Woe unto ye, Roid Landis.
I find myself torn about this case – on the one hand I feel that he is probably guilty, which leads me to think, of course, fuck him. But then a sneaking suspicion creeps into my thoughts – what if the French system is corrupt? What if, as he claims, someone did have it in for him? What if he’s innocent? I must say, on this score, the virulence and grandeur of his defense does give me pause. Does someone who KNOWS he’s guilty beyond the shadow of a doubt carry on in this way? Camus famously wrote that the innocent is the person who explains nothing. In this case, I wonder if it could be the complete opposite.

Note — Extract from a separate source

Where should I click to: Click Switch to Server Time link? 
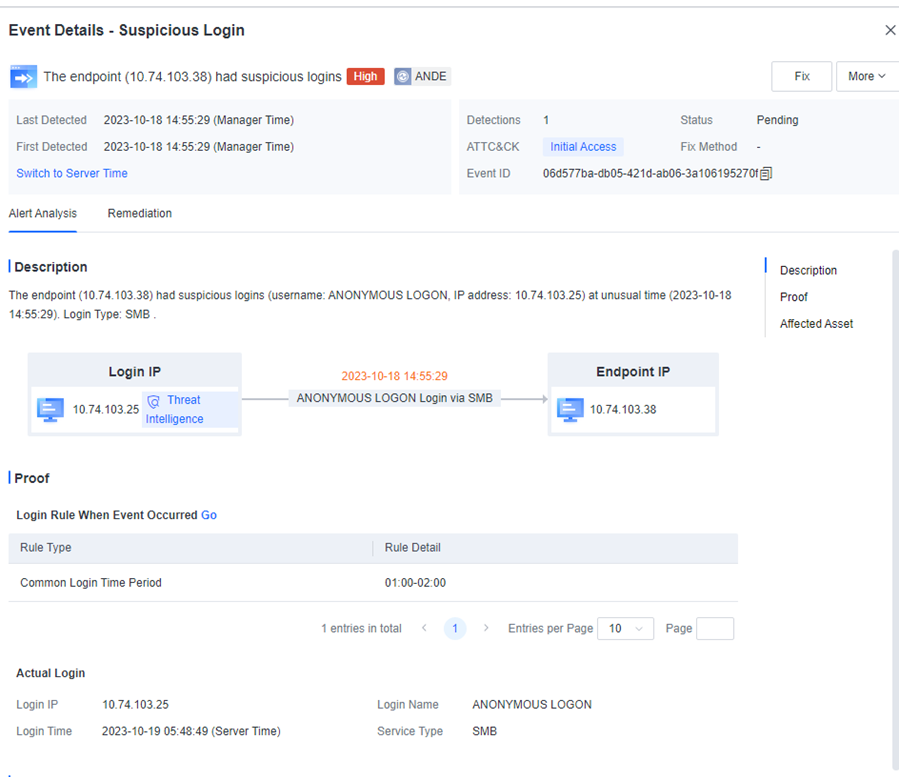pos(72,174)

Everyone it seems who is ever caught doping on a grand scale tries to find some little excuse in the moment, and they are usually preposterous explanations (as was Floyd’s remember – the old “I drank too much whiskey and that made me test positive for synthetic testosterone” excuse) but as time passes, they tend to accept their fate or just shut up about it. Landis has gone apeshit over this for over a year now. Again, this is most likely due to the fact that he improbably won the Tour de France and then got caught doping and he just can’t get get over how close he was to cycling Valhalla (“I’d'a gotten away with it too if it weren’t for those confounded kids…”). But just the slightest possibility that he could be innocent raises an interesting question about the implications of the doping era. In general, when we think about doping in sport, we think about how the offenders are cheating, leaving those who choose not to cheat with no chance of competing. We want the cheaters caught and exposed. We never think about how the whole specter of doping has changed the way that sports are contested, and that the evermore complicated tests and rules that they engender have necessary flaws, that they can be unfair and at times just out and out wrong. We worry excessively about punishing the guilty, but to this point we have not worried about unjustly punishing the innocent, although such an injustice seems inevitable.

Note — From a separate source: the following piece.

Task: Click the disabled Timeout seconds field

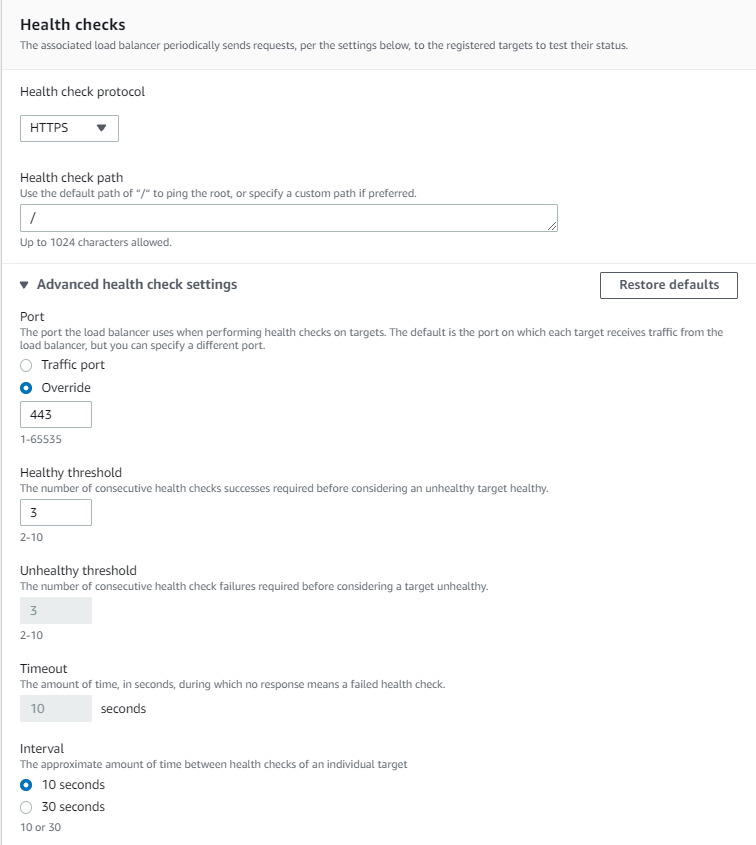Action: 56,709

The two greatest victims of the doping generation that I can think of were both Olympians. At the 1972 Munich Games, American swimmer Rick DeMont was stripped of his gold medal in the 400m free after traces of ephedrine were found in his urine. He was subsequently prevented by the USOC from competing in the 1500m, an event he was favored to win. DeMont did indeed have ephedrine in his system – he was a chronic asthma sufferer and his medication, as does most asthma medication, included ephedrine. He had disclosed this to the IOC and gotten his medicines cleared by the powers that be. It was a red tape screwup of the highest order and stole DeMont’s greatest moment. Of course, this bit of unpleasantness was completely forgotten once the Munich Massacre took place, and DeMont was a mere footnote to the ’72 Games. He spent years afterward trying to clear his name and get his medal back. In 2001, the USOC admitted the mistake – the IOC has yet to do the same.

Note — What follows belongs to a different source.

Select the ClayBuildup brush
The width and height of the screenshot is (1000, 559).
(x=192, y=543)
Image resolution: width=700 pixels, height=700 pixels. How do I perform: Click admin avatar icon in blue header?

At the Sydney Olympics in 2000, Romanian gymnast Andrea Raducan won the women’s gymnastics all-around title, only to have it stripped from her two days later for testing positive for pseudo-ephedrine. She had taken cold medicine to treat a fever and cough the night before the event, medicine prescribed for her by the Romanian team physician. The IOC stood firm on its decision, saying that the rules were the rules despite the fact that the girl was clearly a victim of the system. I vividly remember the head of the Romanian Olympic delegation, the vampyric Ion Tiriac, arguing strenuously in a press conference that the vicissitudes of the doping situation had gotten out of control. “Only the Americans can afford to be on top of all the chemical innovations and tests and procedures,” he said, or something to that effect, and though the U.S.-bashing was a blatant piece of propaganda, nevertheless there was a valid point there. Raducan eventually got her gold medal back, by the way, but not through official means. The silver medalist at Sydney was also Romanian, Simona Amanar. After first refusing to accept the gold medal following Raducan’s disqualification, she thought better of her decision and took the gold back to Romania to give to Raducan.
Of course, both DeMont and Raducan were victims of the doping mania in a particular way – testing positive for substances that some might argue never needed to be banned in the first place (how much edge does a gymnast hope to gain from pseudo-ephedrine anyway?). The Landis situation is one that, if he ever were able to prove his innocence, would be a doping injustice on a much different scale and might shake up the entire business of drug-testing in sport. Everyone wants to hang the guilty at all costs until a guiltless man ends up in the noose. For now, it seems that Floyd Landis is not that man. But I tell you, it’s going to be somebody, and it’s going to be soon.